Query Specific Fusion for Large-Scale Image Retrieval


Recent image retrieval algorithms based on local features indexed by a vocabulary tree and holistic features indexed by compact hashing codes both demonstrate excellent scalability. However, their retrieval precision may vary dramatically among queries. This motivates us to investigate how to fuse the ordered retrieval sets given by multiple retrieval methods, to further enhance the retrieval precision. Thus, we propose a graph-based query specific fusion approach where multiple retrieval sets are merged and reranked by conducting a link analysis on a fused graph. The retrieval quality of an individual method is measured by the consistency of the top candidates' nearest neighborhoods. Hence, the proposed method is capable of adaptively integrating the strengths of the retrieval methods using local or holistic features for different query images without any supervision. Extensive experiments demonstrate very competitive performance on 4 public datasets, i.e., the UKbench, Corel-5K, Holidays and San Francisco Landmarks datasets.

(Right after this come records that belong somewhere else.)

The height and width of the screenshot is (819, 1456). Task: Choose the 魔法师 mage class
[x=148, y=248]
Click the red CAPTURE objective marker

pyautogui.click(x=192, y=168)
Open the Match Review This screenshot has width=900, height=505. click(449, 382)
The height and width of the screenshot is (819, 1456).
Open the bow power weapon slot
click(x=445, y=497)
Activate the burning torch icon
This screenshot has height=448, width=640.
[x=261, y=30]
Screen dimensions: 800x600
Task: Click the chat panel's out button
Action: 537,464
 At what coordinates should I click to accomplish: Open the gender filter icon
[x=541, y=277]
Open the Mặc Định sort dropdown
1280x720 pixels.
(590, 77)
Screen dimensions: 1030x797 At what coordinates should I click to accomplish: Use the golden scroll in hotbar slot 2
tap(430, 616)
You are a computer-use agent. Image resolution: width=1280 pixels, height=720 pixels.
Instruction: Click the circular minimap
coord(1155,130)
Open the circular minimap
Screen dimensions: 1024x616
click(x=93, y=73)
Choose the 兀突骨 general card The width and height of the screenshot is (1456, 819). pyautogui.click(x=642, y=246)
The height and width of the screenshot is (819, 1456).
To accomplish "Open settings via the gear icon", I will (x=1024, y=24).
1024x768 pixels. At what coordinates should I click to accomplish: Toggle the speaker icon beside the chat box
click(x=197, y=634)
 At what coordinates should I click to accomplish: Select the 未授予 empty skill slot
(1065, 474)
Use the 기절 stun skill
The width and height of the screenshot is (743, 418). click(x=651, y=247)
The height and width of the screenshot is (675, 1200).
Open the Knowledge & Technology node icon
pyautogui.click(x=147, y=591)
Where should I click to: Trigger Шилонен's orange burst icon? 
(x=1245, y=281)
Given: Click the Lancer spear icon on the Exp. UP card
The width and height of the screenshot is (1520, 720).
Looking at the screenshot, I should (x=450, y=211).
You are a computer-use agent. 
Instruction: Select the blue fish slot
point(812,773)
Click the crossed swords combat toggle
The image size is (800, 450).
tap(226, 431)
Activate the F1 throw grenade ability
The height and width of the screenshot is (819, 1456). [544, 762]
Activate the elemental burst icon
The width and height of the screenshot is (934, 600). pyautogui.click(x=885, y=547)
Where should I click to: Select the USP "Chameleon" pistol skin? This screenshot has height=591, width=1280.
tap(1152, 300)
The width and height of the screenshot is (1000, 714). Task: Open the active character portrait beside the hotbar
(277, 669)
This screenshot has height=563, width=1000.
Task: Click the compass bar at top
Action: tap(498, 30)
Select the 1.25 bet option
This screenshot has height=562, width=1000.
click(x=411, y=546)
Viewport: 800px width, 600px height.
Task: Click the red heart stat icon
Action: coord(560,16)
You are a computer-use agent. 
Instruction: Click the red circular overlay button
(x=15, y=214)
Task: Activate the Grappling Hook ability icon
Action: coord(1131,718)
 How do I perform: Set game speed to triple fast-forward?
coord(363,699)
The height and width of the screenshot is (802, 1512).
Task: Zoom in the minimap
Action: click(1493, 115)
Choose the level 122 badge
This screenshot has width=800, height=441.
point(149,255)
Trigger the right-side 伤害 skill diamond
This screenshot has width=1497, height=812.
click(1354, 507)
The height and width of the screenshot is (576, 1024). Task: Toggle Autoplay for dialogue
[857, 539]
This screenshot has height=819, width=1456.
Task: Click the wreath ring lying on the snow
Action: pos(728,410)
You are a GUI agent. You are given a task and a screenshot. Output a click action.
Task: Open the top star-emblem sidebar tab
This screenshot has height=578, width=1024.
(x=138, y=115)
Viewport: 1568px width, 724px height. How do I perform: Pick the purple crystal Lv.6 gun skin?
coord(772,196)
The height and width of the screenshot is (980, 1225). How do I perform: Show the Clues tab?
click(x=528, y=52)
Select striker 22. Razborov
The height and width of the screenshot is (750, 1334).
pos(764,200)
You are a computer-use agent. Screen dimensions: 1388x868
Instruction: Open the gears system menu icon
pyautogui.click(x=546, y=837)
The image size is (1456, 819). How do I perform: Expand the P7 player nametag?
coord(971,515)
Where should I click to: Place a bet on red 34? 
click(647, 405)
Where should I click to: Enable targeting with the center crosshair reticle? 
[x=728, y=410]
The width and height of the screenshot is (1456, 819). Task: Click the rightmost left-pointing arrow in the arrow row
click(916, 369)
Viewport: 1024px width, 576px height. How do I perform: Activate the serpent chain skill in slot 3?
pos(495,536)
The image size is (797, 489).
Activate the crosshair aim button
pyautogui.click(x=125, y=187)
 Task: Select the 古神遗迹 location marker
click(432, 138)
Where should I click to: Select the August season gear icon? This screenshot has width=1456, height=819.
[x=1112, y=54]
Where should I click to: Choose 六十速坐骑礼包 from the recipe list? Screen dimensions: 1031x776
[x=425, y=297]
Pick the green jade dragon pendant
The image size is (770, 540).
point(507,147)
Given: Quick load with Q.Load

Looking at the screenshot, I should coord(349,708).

Project page: http://www.research.rutgers.edu/~shaoting/research/nec2011/project.htm


  • Shaoting Zhang, Ming Yang, Timothee Cour, Kai Yu and Dimitris Metaxas: Query Specific Fusion for Image Retrieval, The 12th European Conference on Computer Vision (ECCV), 2012.



    Dynamic Scene Registration

    Figure. Images and its gradient distributions, (a) Before registration, (b) In the middle of registration (c) After registration

    These works address the problem of registering a sequence of images in a moving dynamic texture video. This involves optimization with respect to camera motion, the average image, and the dynamic texture model. This problem is highly illposed and almost impossible to have good solutions without priors. In this paper, we introduce powerful priors for this problem, based on two simple observations: 1) registration should simplify the dynamic texture model while preserving all useful information. It motivates us to compute a prior for the dynamic texture by marginalizing over specific dynamics in the space of all stable auto-regressive sequences; 2) the statistics of derivative filter responses in the average image can be significantly changed by registration, and better registration should lead to a sharper average image. This offers us the prior of requiring the derivative distribution of the estimated average image to be close to that learned from the input image sequence. With these priors, a new registration approach is proposed by marginalizing over the “nuisance” variables under a Bayesian framework. And superior motion estimation results are obtained by jointly optimizing over the registration parameters, the average image, and the dynamic texture model. Experimental results on real video sequences of moving dynamic textures show convincing performance of the proposed approach.


    • Junzhou Huang, Xiaolei Huang, Dimitris Metaxas, ”Optimization and Learning for Registration of Moving Dynamic Textures”, In Proc. Of IEEE Int’l Conf. on Computer Vision, ICCV’07, pp. 1-8, 2007.
    Project Homepage

        Motion Saliency Detection

        This project addresses the issue of motion saliency detection in videosequences. Saliency detection has attracted a lot of attention in recentyears. It aims at locating semantic regions in videos for further videounderstanding. This project focuses on the issue of motion saliencydetection for video content analysis.A new method Temporal Spectral Residualto capture the salient objects from video sequences is proposed. Based onthe analysis on temporal slices, it can automatically separate foregroundmotion objects from the background. It also has an effective strategy foradaptive threshold selection and noise removal. Different from conventionalbackground modeling methods with complex mathematical model, this method issimply based on Fourier spectrum analysis, which makes it simple and fast.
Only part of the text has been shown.